* [Study text]:
Even in this environment, though, employers should not hesitate to seek enforcement where there is tangible evidence of misappropriation or other harm, such as prohibited solicitation of customers or an employee departure that involves the taking of sensitive data. That evidence will greatly enhance the possibility of achieving injunctive relief, as courts should, in any environment, seek to deter harmful contractual violations and intentional wrongdoing.
Protecting confidential information and trade secrets
Protecting competitive intelligence is also key at this time. A few simple steps can help prevent or, in the worst case, limit the fallout from a departing employee’s theft. If you have valuable competitive intelligence and are planning terminations or layoffs, plan in advance as follows:
1. Obtain control over sensitive data
In the lead-up to an employee’s layoff or termination, obtain any necessary credentials to log into accounts that employee controlled. For instance, if the employee ran your cloud-based client management software, ensure you also have access to the platform, as well as any data logged by the employee. Additionally, as soon as the departure is effective, restrict the employee’s access to all data. Typically, the quickest and most effective way to do this is to have an IT administrator take control of the employee’s accounts.
2. Demand return of confidential information and trade secrets
Issue a written demand to the departing employee to return all employer-issued property, including confidential information and trade secrets, and remind the departing employee that he or she cannot retain or use any copies. If such obligations are already included in the restrictive covenant agreement, or if “confidential” and “trade secret” information is defined in the restrictive covenant agreement, specifically reference those provisions in the demand.
3. Investigate suspicious behavior
If you suspect a departing employee of wrongdoing, consider examining the departing employee’s pre-departure activities. This can be accomplished with the assistance of your IT team or, alternatively, with the assistance of an outside vendor specializing in e-forensic investigation. Look for any abnormal or suspicious behavior, such as: copying of files, use of a personal jump drive or even simply unusual access of sensitive files.

* [Dataset]:
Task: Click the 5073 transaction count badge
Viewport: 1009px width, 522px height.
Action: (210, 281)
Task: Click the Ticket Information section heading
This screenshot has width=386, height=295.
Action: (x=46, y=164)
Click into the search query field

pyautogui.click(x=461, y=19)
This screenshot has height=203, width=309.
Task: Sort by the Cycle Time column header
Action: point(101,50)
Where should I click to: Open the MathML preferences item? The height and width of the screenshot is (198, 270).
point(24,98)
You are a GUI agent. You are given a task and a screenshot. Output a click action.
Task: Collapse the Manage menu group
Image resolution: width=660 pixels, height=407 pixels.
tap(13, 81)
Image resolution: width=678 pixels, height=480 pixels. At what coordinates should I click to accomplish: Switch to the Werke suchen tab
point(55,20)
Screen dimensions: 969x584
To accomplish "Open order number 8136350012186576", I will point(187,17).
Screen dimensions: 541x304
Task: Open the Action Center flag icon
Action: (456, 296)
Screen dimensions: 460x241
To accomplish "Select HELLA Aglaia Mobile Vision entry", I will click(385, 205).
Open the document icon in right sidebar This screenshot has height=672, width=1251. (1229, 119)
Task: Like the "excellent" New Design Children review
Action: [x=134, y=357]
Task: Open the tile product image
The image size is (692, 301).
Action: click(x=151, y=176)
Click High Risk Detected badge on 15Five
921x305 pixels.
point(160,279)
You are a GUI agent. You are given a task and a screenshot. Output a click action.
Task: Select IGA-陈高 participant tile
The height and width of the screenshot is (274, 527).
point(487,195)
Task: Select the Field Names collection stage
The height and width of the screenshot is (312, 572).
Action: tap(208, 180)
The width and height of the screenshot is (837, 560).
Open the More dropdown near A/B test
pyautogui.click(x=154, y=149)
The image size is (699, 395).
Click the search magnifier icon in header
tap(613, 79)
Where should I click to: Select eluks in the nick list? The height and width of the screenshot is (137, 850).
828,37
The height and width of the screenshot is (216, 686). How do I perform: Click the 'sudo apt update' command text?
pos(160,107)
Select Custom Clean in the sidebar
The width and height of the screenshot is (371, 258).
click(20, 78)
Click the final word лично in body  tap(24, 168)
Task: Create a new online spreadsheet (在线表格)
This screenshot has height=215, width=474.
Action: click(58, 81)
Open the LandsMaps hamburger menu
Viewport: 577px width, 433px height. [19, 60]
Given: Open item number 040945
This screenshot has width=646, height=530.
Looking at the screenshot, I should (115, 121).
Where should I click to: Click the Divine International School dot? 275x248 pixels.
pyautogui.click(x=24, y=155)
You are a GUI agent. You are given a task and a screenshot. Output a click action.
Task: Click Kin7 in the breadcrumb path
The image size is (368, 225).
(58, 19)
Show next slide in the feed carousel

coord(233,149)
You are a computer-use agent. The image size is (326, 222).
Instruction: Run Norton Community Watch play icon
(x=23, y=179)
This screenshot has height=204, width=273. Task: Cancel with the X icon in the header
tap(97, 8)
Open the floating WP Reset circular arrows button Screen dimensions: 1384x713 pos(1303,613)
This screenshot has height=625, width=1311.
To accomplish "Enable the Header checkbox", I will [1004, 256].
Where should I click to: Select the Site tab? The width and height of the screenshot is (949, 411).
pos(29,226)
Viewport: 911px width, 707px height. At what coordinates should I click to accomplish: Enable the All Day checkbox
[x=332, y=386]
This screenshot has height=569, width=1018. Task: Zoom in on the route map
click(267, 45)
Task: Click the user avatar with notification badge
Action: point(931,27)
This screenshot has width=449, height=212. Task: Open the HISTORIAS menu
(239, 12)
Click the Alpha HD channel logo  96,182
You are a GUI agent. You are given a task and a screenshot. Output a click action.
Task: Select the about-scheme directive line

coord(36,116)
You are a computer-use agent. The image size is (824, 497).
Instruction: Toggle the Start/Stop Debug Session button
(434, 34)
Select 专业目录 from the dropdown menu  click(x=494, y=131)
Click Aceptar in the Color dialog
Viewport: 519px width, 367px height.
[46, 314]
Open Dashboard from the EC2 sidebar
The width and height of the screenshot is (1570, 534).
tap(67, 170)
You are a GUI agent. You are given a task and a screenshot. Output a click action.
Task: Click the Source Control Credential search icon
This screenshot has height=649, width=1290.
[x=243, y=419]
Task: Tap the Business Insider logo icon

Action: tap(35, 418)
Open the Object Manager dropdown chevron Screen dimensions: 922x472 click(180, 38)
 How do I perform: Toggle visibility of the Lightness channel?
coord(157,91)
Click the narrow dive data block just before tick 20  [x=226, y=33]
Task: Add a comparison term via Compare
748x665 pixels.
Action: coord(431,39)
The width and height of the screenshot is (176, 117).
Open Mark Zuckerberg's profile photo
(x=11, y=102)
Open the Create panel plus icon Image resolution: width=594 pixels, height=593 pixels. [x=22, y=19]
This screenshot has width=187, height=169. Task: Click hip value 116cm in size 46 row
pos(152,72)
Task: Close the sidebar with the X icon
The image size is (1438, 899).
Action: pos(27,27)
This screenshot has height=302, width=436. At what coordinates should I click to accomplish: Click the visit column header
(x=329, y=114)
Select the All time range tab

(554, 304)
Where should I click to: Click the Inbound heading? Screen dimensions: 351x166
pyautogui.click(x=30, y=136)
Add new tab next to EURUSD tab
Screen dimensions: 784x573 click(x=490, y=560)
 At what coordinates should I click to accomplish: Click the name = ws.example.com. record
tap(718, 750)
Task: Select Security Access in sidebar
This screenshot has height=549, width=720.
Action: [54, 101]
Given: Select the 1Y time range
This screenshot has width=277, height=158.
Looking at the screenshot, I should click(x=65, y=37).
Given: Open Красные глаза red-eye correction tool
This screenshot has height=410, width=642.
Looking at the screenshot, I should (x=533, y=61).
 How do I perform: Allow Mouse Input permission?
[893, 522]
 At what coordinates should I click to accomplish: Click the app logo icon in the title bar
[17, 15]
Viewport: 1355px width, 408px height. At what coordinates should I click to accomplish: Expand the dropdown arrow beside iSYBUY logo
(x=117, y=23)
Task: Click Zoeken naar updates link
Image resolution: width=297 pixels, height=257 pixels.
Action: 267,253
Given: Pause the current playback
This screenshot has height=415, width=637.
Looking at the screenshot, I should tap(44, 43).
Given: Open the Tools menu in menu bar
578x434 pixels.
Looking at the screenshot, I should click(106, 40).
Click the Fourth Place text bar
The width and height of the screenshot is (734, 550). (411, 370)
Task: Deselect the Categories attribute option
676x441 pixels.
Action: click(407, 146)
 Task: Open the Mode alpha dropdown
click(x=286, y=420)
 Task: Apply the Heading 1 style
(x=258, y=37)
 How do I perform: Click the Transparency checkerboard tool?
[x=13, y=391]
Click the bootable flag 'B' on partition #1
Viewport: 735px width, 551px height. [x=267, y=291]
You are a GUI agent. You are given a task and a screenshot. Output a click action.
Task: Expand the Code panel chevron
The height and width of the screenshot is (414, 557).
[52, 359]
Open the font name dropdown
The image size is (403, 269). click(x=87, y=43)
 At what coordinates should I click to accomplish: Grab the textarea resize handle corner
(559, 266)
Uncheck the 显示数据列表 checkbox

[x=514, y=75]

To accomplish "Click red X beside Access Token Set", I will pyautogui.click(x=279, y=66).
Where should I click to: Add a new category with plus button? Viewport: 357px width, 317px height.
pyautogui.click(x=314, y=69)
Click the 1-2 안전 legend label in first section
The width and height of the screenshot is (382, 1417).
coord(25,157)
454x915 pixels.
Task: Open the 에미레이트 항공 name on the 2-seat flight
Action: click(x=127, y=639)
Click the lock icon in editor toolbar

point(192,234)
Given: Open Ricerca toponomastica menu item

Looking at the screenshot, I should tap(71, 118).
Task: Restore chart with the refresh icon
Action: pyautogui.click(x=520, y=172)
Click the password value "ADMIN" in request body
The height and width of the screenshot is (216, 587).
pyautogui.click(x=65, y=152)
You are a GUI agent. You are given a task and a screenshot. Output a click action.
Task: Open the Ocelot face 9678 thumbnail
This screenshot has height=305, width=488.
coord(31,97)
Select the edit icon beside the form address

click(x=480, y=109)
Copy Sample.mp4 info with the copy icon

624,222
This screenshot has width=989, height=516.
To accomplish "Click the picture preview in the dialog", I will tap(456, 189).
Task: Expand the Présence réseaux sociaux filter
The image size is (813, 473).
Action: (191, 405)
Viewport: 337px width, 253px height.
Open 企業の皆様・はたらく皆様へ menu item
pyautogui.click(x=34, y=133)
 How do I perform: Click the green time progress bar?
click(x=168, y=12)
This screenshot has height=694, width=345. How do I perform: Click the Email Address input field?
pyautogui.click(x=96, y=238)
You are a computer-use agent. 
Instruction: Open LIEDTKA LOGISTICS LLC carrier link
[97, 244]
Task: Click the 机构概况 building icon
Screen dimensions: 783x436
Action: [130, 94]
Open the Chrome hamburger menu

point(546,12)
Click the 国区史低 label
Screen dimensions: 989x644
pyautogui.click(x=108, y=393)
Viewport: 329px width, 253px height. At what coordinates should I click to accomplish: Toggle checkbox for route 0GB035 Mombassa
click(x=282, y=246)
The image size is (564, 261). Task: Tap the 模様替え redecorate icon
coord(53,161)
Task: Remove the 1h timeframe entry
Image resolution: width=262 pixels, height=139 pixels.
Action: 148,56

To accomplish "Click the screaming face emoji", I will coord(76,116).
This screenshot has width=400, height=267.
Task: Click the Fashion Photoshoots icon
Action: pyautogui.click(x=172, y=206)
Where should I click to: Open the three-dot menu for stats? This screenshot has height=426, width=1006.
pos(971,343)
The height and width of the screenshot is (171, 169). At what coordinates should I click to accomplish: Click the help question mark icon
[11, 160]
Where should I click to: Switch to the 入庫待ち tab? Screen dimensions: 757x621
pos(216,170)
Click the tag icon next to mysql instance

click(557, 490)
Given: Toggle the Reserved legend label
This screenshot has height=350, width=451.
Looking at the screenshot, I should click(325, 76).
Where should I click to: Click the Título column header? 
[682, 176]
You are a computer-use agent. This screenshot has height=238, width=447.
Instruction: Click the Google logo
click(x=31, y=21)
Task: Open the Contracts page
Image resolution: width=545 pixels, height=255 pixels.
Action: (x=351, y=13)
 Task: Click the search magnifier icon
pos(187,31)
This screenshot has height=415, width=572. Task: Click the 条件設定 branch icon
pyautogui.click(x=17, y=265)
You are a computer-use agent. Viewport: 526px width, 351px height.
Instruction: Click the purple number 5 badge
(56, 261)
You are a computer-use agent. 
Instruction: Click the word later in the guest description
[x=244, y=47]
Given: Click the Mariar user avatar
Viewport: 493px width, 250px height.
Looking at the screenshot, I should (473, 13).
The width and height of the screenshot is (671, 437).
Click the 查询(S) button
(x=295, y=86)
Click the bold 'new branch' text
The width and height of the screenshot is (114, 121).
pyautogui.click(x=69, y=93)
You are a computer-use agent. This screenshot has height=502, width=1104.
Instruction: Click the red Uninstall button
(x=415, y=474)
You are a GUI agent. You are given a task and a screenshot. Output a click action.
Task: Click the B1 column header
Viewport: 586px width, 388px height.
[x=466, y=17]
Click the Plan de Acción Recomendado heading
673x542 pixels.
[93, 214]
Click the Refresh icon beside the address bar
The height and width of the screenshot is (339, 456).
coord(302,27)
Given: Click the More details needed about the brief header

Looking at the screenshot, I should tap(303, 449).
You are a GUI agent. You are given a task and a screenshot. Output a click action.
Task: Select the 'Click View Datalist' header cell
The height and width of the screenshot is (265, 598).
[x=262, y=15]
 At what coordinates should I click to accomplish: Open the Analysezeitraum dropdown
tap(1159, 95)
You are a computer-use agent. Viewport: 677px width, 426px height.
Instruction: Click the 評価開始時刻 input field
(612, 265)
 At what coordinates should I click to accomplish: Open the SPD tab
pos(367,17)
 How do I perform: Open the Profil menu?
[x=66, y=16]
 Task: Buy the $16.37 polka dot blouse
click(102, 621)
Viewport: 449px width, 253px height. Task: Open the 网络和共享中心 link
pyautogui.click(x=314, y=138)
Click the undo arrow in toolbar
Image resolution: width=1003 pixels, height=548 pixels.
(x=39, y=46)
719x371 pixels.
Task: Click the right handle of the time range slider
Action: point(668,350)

* [Exercise brief]: Revise the part of the passage on departing employees that opens with "Even in this" and closes with "and intentional wrongdoing.", replacing "misappropriation" with "trade secret theft". The rows have no part in this work.

* [Output for this task]:
Even in this environment, though, employers should not hesitate to seek enforcement where there is tangible evidence of trade secret theft or other harm, such as prohibited solicitation of customers or an employee departure that involves the taking of sensitive data. That evidence will greatly enhance the possibility of achieving injunctive relief, as courts should, in any environment, seek to deter harmful contractual violations and intentional wrongdoing.